Le pouvoir intemporel de « ich bin din du bist min »

La simple déclaration, « ich bin din, du bist min » – « Je suis à toi, tu es à moi » – est l’un des vers les plus emblématiques et résonnants de l’histoire de la poésie allemande, originaire de la période du moyen haut-allemand (vers 1050-1450). Loin d’être une simple relique désuète, cette phrase encapsule un idéal intemporel de possession et d’appartenance mutuelles qui continue de définir ce que peut être un amour pur.

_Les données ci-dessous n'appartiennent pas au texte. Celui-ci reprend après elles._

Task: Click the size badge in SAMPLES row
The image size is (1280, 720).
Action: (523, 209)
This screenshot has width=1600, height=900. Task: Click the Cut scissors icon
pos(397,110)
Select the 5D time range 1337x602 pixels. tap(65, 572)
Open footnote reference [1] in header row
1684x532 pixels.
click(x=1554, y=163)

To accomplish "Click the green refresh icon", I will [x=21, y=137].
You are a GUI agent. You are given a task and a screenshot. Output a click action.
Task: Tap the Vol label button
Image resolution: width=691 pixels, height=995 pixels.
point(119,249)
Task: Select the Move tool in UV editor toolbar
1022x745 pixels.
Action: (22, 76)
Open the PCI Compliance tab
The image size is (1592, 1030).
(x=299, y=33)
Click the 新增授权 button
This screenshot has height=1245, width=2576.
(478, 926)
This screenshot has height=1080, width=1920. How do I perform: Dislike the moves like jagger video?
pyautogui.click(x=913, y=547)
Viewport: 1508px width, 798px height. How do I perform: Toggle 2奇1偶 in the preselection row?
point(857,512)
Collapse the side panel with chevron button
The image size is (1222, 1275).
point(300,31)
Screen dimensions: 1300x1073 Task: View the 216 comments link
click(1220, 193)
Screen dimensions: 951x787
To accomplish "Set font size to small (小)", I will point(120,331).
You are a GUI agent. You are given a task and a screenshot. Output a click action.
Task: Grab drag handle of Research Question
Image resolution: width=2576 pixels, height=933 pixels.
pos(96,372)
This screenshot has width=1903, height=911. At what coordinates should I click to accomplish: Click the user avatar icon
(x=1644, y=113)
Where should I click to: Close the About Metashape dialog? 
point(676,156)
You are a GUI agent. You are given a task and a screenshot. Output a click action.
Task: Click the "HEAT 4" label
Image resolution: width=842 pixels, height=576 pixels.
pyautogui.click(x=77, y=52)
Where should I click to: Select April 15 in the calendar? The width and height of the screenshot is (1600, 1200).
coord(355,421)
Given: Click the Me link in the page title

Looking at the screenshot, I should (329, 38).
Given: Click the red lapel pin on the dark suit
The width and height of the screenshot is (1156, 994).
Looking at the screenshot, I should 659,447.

Sa franchise est sa force, elle traverse la complexité pour exprimer le cœur de l’affection dévouée. Comprendre ce court poème, ou le sentiment qu’il représente, offre un aperçu profond de la nature de la romance médiévale et de son héritage durable dans la poésie sur l’amour.

Traduire une telle simplicité à travers les siècles et les langues pose un défi unique. Bien qu’elle semble simple, la profondeur du sentiment ancré dans le phrasé médiéval original est difficile à saisir sans perdre sa concision puissante. Une tentative de rendre cela en anglais moderne essaie de refléter la structure et le sentiment :

Tu es à moi, je suis à toi.
Tu peux être sûr que c’est vrai.
Dans mon cœur, je t’ai fait entrer,
J’ai fermé sa serrure,
Perdu la clé,
Alors tu ne sortiras jamais, tu vois.
Peut-être ? Je t’aime, tu m’aimes.
Nous sommes dans nos cœurs, tu vois.
Alors fermons nos serrures,
Jetons la clé,
Pour que nous nous appartenions éternellement.

Cette version développe l’idée centrale, en introduisant la métaphore saisissante du cœur verrouillé, un trope courant dans la poésie amoureuse qui signifie un dévouement absolu et incontournable. La clé perdue assure la place permanente de l’être aimé dans le cœur de l’amant, promettant un lien éternel. Une autre version anglaise légèrement différente se concentre sur l’idée centrale initiale :

Tu es à moi, je suis à toi.
Tu peux être sûr que c’est vrai.
Dans mon cœur, je t’ai fait entrer,
J’ai fermé sa serrure,
Perdu la clé,
Alors tu ne sortiras jamais, tu vois.

Cette seconde version est plus courte, peut-être plus proche de l’esprit concis de la phrase originale, bien qu’elle ajoute toujours la métaphore du verrouillage. Le pouvoir réside dans la déclaration mutuelle – « Je suis à toi, tu es à moi » – établissant une parfaite réciprocité en amour.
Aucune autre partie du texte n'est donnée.